He scanned the letter quickly a
nd then looked up sharply. “Do you know what this letter contains?” The rider nodded his assent, and the bishop read the message again, saying, “. . . and a sum of money to be used for the building of a new monastery on lands which have been purchased for this purpose the better to serve the people of Elfael should you accept this condition.” Raising his face to the stranger, he asked, “Do you have the money with you?”
“I do,” replied the rider.
“And the condition—what is it?”
“It is this,” the messenger informed him. “That you are to preside over a daily Mass and pray for the souls of the people of Elfael in their struggle and for their rightful king and his court, each day without fail, and twice on high holy days.”

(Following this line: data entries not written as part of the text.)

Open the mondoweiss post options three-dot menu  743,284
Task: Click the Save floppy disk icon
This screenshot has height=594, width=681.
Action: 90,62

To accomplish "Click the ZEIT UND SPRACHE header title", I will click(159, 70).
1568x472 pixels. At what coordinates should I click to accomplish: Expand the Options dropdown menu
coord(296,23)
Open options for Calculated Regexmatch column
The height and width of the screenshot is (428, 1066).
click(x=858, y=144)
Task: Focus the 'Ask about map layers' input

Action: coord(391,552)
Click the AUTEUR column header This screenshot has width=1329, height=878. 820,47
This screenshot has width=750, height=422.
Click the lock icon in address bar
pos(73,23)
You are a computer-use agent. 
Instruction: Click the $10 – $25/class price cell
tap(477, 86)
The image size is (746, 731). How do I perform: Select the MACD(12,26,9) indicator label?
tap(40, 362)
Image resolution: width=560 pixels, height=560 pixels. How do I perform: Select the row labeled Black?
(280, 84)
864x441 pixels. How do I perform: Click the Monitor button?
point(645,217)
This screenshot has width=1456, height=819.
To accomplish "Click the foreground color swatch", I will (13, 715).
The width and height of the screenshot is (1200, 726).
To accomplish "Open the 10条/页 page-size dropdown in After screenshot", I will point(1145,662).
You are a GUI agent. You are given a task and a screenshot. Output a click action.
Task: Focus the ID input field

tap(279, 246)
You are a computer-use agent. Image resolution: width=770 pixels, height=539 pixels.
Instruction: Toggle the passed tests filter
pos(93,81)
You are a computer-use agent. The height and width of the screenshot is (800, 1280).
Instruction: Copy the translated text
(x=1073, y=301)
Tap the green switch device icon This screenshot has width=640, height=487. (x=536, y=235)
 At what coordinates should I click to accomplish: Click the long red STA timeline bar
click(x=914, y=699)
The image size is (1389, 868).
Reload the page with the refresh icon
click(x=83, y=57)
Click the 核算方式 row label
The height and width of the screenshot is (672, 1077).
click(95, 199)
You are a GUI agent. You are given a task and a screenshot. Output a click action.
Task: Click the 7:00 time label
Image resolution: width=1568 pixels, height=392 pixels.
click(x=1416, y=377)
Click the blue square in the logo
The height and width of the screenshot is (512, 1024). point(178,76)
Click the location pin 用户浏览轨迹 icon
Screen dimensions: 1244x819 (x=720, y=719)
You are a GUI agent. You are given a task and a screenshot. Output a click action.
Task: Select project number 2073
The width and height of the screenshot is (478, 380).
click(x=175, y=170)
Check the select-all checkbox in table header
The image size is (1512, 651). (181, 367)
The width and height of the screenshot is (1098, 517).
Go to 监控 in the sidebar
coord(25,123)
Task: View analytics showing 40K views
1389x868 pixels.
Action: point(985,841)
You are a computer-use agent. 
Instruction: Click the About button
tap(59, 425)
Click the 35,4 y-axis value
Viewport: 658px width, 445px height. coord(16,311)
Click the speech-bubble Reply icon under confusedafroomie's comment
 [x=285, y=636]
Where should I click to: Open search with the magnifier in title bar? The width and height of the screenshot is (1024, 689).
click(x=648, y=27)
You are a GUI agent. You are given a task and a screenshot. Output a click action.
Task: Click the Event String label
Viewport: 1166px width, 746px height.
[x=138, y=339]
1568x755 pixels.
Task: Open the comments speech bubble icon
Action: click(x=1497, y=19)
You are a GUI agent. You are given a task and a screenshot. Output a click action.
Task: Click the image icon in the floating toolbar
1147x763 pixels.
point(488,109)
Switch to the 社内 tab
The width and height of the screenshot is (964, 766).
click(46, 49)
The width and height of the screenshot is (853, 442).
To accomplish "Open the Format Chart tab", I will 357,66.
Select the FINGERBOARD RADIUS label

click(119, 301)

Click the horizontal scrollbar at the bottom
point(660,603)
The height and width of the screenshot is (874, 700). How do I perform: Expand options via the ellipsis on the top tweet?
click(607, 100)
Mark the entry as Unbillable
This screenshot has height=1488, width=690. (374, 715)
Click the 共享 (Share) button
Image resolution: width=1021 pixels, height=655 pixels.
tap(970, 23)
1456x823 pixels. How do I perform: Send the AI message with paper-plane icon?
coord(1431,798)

The rider regarded the bishop impassively. “Do you accept the condition?”
“Gladly and with all my heart,” answered the bishop. “God knows, nothing would please me more than to undertake this mission.”
“So be it.” Reaching into his pouch, the messenger brought out a leather bag and passed it to the senior churchman. “This is for you.”
With trembling hands the bishop opened the curiously heavy bag and peered in. The yellow gleam of gold byzants met his wondering gaze.
“Two hundred marks,” the rider informed him.
“Two hundred, did you say?” gasped the bishop, stunned by the amount.
“Begin with that. There is more if you need it.”
“But how?” asked Asaph, shaking his head in amazement.
“Who has sent this?”
“It has not been given for me to say,” answered the rider.
He stepped to the bench and retrieved his hat. “It may please my lord to reveal himself to you in due time.” He moved past the bishop into the yard. “For now, it is his pleasure that you use the money in the service of God’s kingdom for the relief of the folk of Elfael.”
The bishop, holding the bag of money in one hand and the sealed parchment in the other, watched the mysterious messenger depart. “What is your name?” asked Asaph as the rider took up the reins and climbed into the saddle.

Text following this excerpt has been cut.